Investors are soaking up available homes across Las Vegas, which now ties with San Jose for the top magnet for investor buyers.
Investor purchases in greater Las Vegas jumped 27 percent year-over-year in the last quarter ending in June, the Las Vegas Review-Journal reported, citing a study by Redfin.
Redfin defines an investor purchase as a deal made by a company rather than an individual.
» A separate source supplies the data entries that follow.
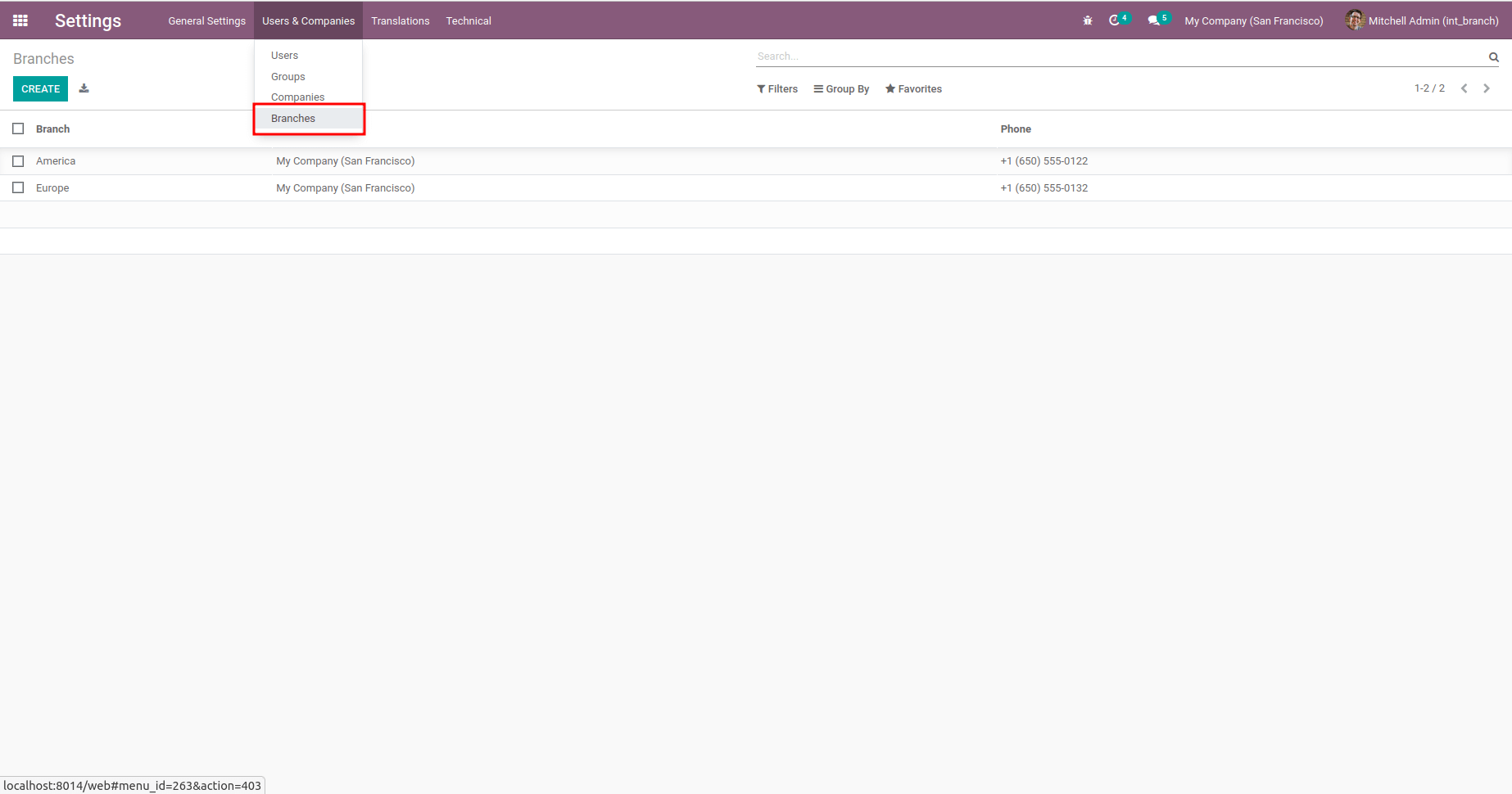The image size is (1512, 794).
Task: Click the CREATE button
Action: click(x=40, y=88)

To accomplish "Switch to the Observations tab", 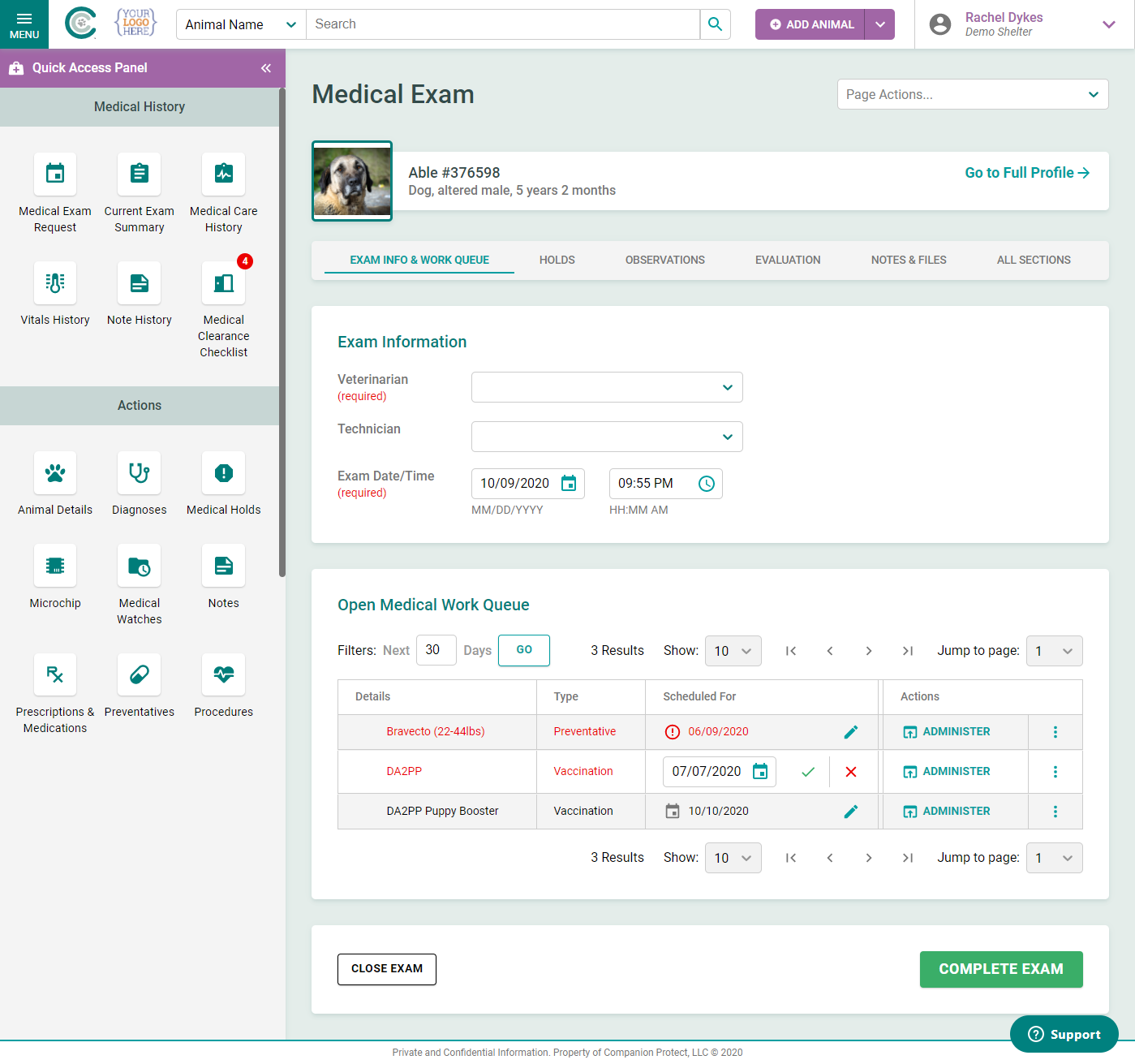I will (664, 260).
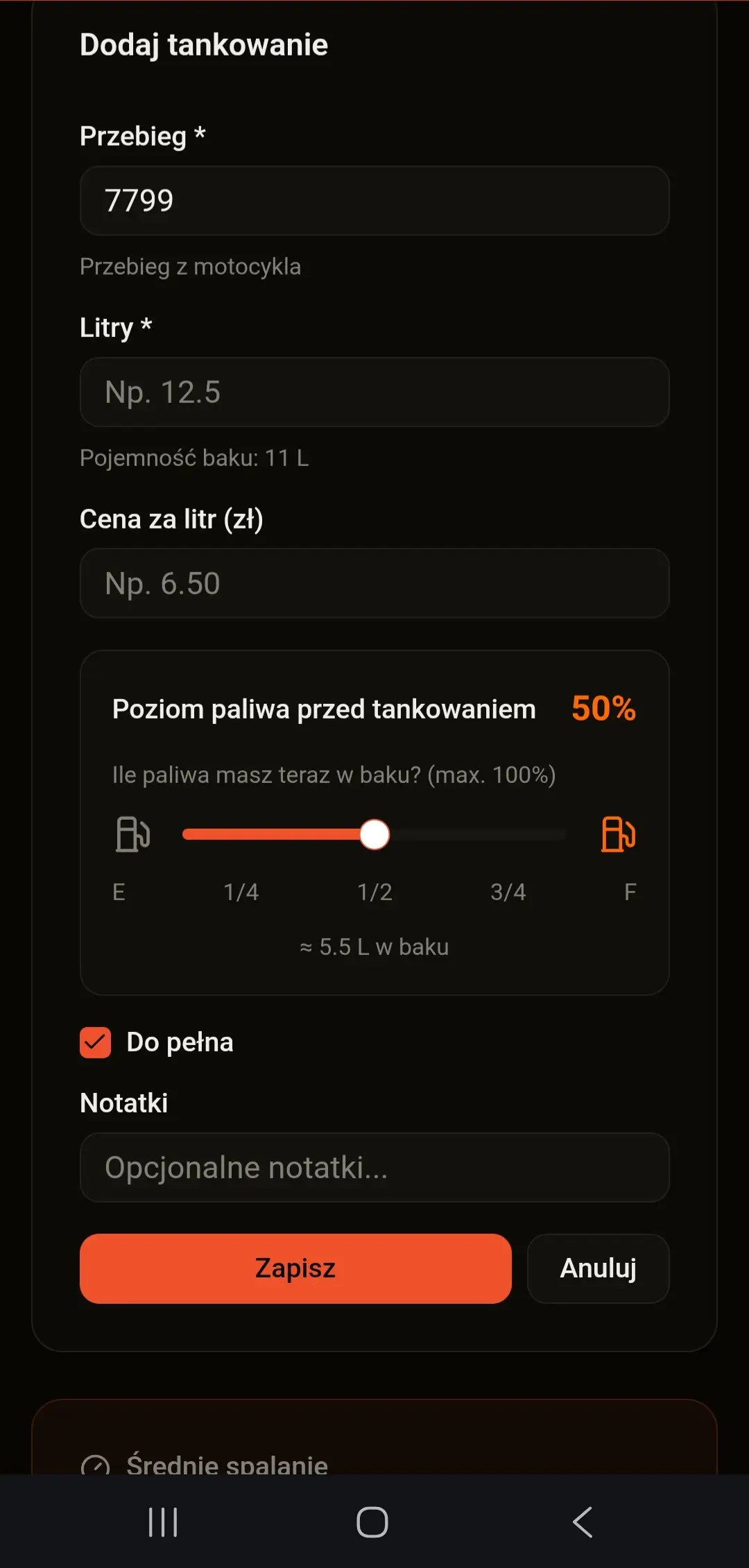Cancel the form with Anuluj
Screen dimensions: 749x1568
[x=598, y=1268]
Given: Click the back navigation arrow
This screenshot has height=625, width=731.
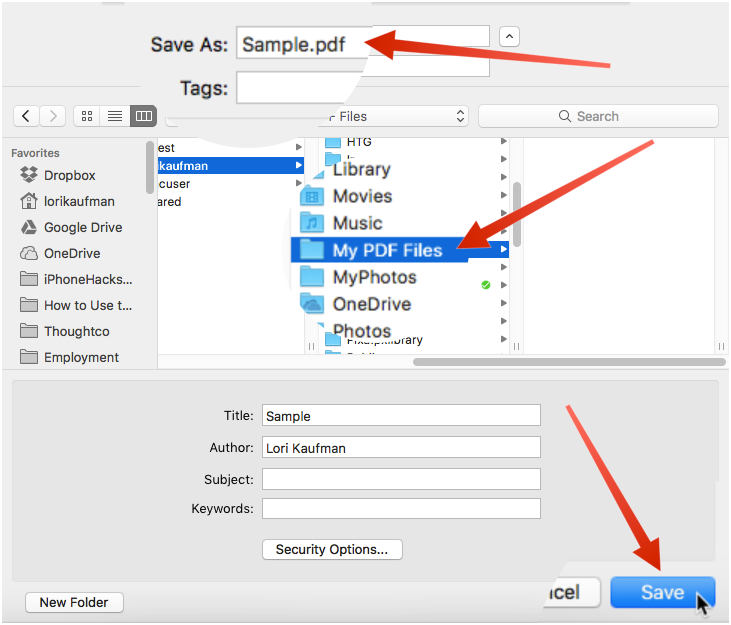Looking at the screenshot, I should [x=26, y=116].
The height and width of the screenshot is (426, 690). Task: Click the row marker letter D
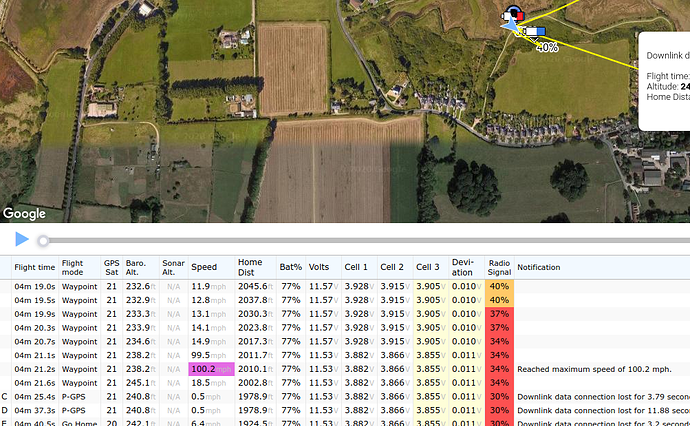point(4,410)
The total number of investor home buys, and the companies involved in the deals, were not disclosed.
Las Vegas hit the top five for cities that had the highest share of investors buying homes at the end of the second quarter, at 22.3 percent, behind Miami which led the country with 28.5 percent, according to Redfin.
Chen Zhao, head of Redfin Economics Research, said a number of factors could make the Las Vegas Valley attractive to residential investors.
“Investors could be attracted to Las Vegas because rents there are increasing more than the national median,” Zhao said in a statement. “In addition, Las Vegas is a tourist destination, so short-term rentals are another reason for investors to want to buy there.”
A Lied Center for Real Estate at UNLV study from last year found corporate investors own approximately 14 percent of all residential single-family housing stock in the valley, and 25 percent of North Las Vegas specifically.
Investors nationwide had the biggest increase in two years, buying up $43 billion worth of homes in the second quarter, a 13.7 percent increase from this time last year, according to Redfin.
The price of a typical single-family home in greater Las Vegas rose 7.7 percent year-over-year in June to $475,000 — $7,000 off the all-time high set in May 2022.
Real estate players who spoke to the Review-Journal said federal control of most of the land around Las Vegas has curtailed development and driven up costs on residential and commercial properties.